● **Work required**: Word for word, restate the lines of the data from the first through the one containing "Click the Игры", and nothing else.

#####

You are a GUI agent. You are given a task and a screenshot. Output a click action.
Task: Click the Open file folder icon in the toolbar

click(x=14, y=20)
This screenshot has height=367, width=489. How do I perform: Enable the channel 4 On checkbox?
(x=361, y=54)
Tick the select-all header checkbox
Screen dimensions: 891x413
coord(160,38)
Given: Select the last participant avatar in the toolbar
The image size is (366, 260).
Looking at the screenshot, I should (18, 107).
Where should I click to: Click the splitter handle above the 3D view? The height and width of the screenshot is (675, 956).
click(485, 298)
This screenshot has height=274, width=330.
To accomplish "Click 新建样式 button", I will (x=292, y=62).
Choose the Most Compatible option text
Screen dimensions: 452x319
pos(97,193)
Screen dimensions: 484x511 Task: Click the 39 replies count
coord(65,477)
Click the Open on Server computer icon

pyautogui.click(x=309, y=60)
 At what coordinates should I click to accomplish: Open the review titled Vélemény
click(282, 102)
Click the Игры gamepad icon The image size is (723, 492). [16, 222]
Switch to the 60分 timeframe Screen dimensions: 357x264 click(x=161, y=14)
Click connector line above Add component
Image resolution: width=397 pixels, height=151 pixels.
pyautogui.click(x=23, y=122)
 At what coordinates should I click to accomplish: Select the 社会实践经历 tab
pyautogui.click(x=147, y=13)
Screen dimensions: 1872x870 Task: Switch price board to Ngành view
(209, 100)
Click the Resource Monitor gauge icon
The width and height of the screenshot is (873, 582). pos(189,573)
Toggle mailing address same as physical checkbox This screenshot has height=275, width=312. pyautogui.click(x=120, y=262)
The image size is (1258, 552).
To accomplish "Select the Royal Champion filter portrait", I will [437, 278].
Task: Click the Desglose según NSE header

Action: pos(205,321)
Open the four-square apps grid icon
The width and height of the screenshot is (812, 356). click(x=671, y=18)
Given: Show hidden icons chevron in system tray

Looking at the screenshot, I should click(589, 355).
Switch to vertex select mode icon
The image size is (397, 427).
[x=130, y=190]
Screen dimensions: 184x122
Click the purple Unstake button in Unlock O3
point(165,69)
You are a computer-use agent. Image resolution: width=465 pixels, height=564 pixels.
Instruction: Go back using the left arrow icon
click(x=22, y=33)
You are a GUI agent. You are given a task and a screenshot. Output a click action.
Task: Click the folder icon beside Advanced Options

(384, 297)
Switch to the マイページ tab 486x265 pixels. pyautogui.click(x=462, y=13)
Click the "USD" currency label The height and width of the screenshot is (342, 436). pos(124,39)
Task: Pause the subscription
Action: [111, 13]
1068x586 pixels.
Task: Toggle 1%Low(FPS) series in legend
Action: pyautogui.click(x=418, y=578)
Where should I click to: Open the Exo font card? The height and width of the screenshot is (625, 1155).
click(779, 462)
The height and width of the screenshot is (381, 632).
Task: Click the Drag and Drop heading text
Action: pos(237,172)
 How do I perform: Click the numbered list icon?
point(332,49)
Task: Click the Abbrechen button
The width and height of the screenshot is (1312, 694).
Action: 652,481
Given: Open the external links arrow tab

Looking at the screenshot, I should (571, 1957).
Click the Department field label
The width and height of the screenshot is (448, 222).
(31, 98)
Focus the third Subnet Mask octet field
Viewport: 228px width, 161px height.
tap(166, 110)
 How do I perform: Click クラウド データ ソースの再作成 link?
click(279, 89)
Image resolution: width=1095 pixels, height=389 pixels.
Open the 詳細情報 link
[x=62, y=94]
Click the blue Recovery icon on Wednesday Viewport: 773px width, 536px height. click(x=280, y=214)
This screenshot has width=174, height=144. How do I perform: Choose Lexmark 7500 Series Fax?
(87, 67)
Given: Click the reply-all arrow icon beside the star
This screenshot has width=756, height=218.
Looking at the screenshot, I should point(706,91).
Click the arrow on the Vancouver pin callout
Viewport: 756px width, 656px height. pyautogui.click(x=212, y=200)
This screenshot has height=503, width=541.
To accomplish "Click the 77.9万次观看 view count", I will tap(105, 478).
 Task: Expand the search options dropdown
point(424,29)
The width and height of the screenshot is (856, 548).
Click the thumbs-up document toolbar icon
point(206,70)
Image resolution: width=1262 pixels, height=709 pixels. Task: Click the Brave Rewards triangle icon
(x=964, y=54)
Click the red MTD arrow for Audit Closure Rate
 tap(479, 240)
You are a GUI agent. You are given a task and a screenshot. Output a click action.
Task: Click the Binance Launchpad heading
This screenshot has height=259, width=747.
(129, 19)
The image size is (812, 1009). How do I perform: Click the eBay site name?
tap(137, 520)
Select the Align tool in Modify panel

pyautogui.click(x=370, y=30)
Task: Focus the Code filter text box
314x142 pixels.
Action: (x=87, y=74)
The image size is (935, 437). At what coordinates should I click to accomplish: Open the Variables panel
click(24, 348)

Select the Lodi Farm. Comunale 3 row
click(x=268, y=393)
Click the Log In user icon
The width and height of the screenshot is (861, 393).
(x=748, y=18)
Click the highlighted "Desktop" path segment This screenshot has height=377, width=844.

#####

● **Result below**:
You are a GUI agent. You are given a task and a screenshot. Output a click action.
Task: Click the Open file folder icon in the toolbar

click(x=14, y=20)
This screenshot has height=367, width=489. How do I perform: Enable the channel 4 On checkbox?
(x=361, y=54)
Tick the select-all header checkbox
Screen dimensions: 891x413
coord(160,38)
Given: Select the last participant avatar in the toolbar
The image size is (366, 260).
Looking at the screenshot, I should (18, 107).
Where should I click to: Click the splitter handle above the 3D view? The height and width of the screenshot is (675, 956).
click(485, 298)
This screenshot has height=274, width=330.
To accomplish "Click 新建样式 button", I will (x=292, y=62).
Choose the Most Compatible option text
Screen dimensions: 452x319
pos(97,193)
Screen dimensions: 484x511 Task: Click the 39 replies count
coord(65,477)
Click the Open on Server computer icon

pyautogui.click(x=309, y=60)
 At what coordinates should I click to accomplish: Open the review titled Vélemény
click(282, 102)
Click the Игры gamepad icon The image size is (723, 492). [16, 222]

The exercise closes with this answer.